Ils firent silence tout en accélérant le pas.

— Ah ! diable, qu’est-ce que c’est que ça ? fit tout à coup Regaudin en s’arrêtant net.

— Fichtre ! le poste… murmura Pertuluis.

Devant eux les deux grenadiers distinguaient assez clairement deux silhouettes humaines qui, armées de fusils, les tenaient en joue. Ils étaient arrivés devant la Porte Saint-Louis.

— Biche-de-bois ! grommela Regaudin, j’ai oublié le mot de passe.

— Moi aussi, grogna Pertuluis.

— Allons ! qui êtes-vous ? interrogea une voix dure.

— Si on leur passait sur le ventre ? souffla Regaudin.

— Peut-être bien. Mais attends un peu, on va voir.

Il éleva la voix pour déclarer avec emphase :

— Dites donc, les amis, je suis le Chevalier de Pertuluis accompagné de son écuyer, le sieur de Regaudin, et je suis envoyé en mission importante pour le compte de monsieur l’intendant-royal !

— Oh ! oh ! fit l’une des sentinelles. Et monsieur l’intendant ne vous a pas dit le mot de passe ?

— Pardieu, s’il nous l’a dit ! Même que c’est, la première chose qu’il nous a dite d’intéressant, répondit Regaudin. Mais comme il avait, à nous conter par après quelque chose de plus intéressant encore, il est arrivé que la première chose nous a échappé, et que…

— Seulement, interrompit placidement Pertuluis, comme notre mission n’est pas bien bien pressée ni pressante, on pourrait retourner sur nos pas et aller le lui demander, si c’est un effet de votre complaisance, les amis…

— Et si pendant notre absence, acheva Regaudin, vous avez soin de ne pas vous endormir afin de nous tenir la porte ouverte…

Les deux gardes s’entretinrent en voix basse durant quelques secondes, puis l’un d’eux demanda :

— Ce mot de passe, que vous aurait donné monsieur l’intendant, se serait-ce pas… Caril…

— Carillon !… clama tout à coup Regaudin comme un tonnerre.

— Pan ! pan ! voilà ! hurla Pertuluis… Carillon !

— Carillon !… je crois bien, reprit Regaudin en ricanant, c’est justement de là qu’on arrive !

— Tiens ! firent les deux gardes ravis, vous en étiez donc aussi ?

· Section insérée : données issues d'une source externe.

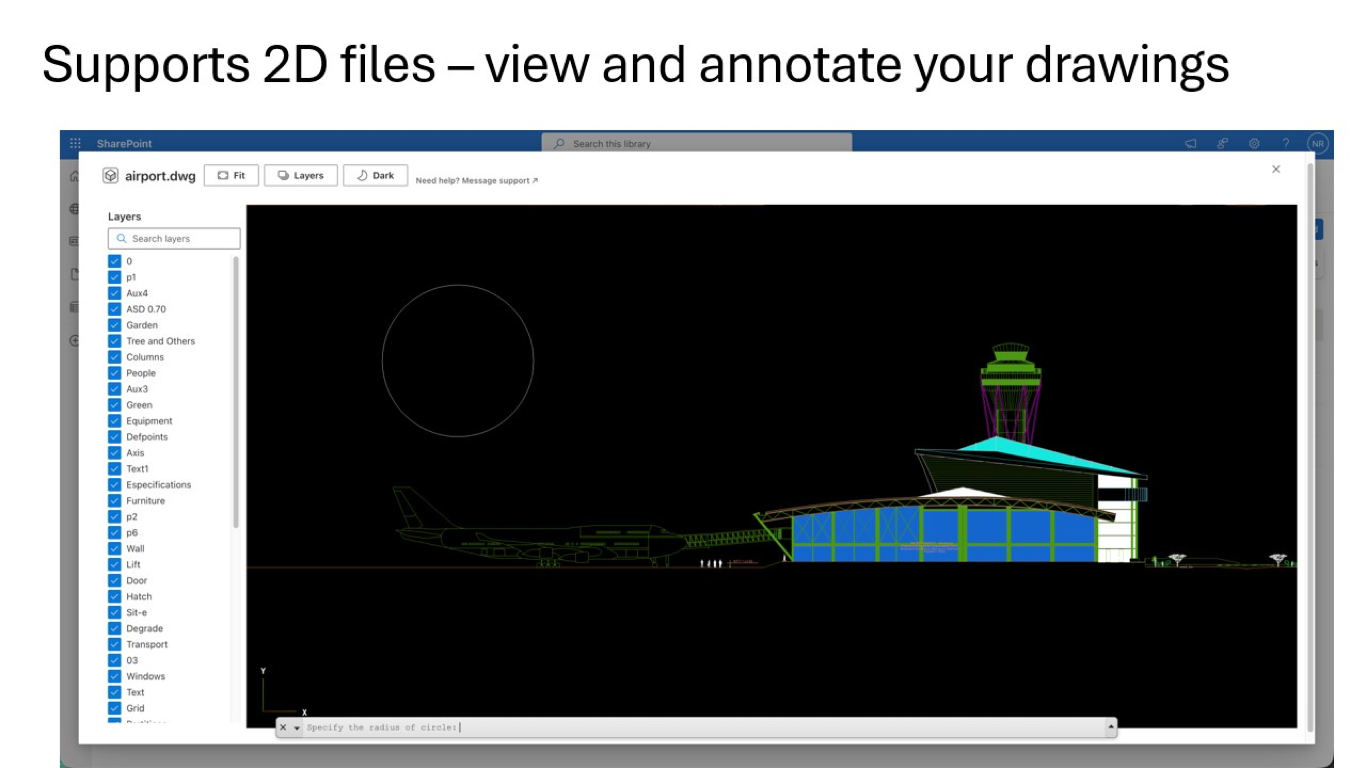Toggle Dark mode for the viewer
This screenshot has width=1366, height=768.
point(375,175)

— Ah ! ça, battez un peu le briquet, dressez le luminaire et voyez ! dit hautement Pertuluis. Nous étions dans les grenadiers !

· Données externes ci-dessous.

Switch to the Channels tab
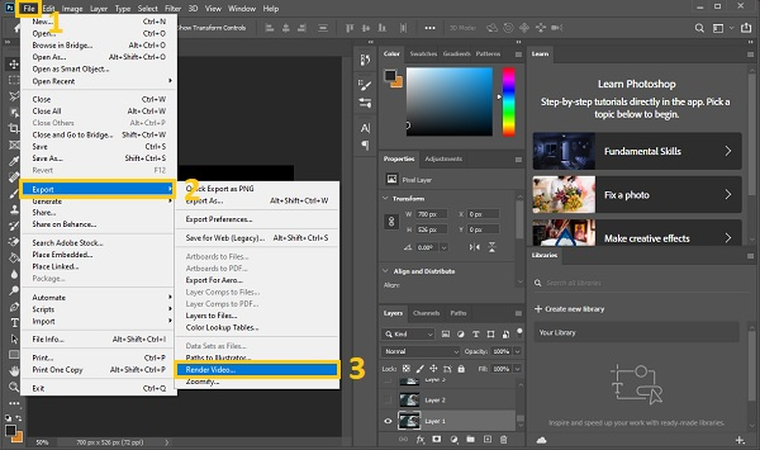pos(426,313)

Il fit un grand geste comme s’il eût voulu embrasser ciel et terre.

Les deux gardes s’approchèrent.

— C’est vrai ! murmura l’un d’eux à l’autre, j’ai vu ce museau là-bas.

Il désignait Pertuluis.

— Et moi, je me rappelle cette musette…

L’autre garde indiquait Regaudin.

Or Pertuluis disait bas à Regaudin :

— S’ils balancent un peu, Regaudin, enfourchons-les rapidement !

— Je glisse… Pertuluis.

— Et j’extirpe… Regaudin.

Tous deux avaient à demi dégainé.

Mais à cette seconde même les deux sentinelles s’effaçaient, disant :

— Vous avez bien le mot de passe… Carillon !

L’une d’elle cria aussitôt dans la direction de la porte sombre un peu plus loin :

— Porte !…

Les deux bravi s’avancèrent vers la Porte qu’un portier ouvrait déjà.

— À la revoyure, les amis ! cria Petuluis.

Un de ces soirs on s’infusera un carafon à la santé !

Au portier Regaudin jeta un écu.

— Tiens ! mon brave, tu honoreras le chevalier de Pertuluis et son écuyer en te vidant un poulet dans le tronc !

Le portier s’inclina jusqu’à terre.

Les deux amis dévalèrent sur la route qui descendait vers la campagne sombre et solitaire.

La lune venait de se hausser au-dessus des murs de la cité. Sa lueur blanche jeta un demi-jour sur la route, les taillis et les bosquets dépouillés de leur feuillage.

— Allons ! j’aime mieux ça, dit Pertuluis avec satisfaction, on y voit mieux à l’avance.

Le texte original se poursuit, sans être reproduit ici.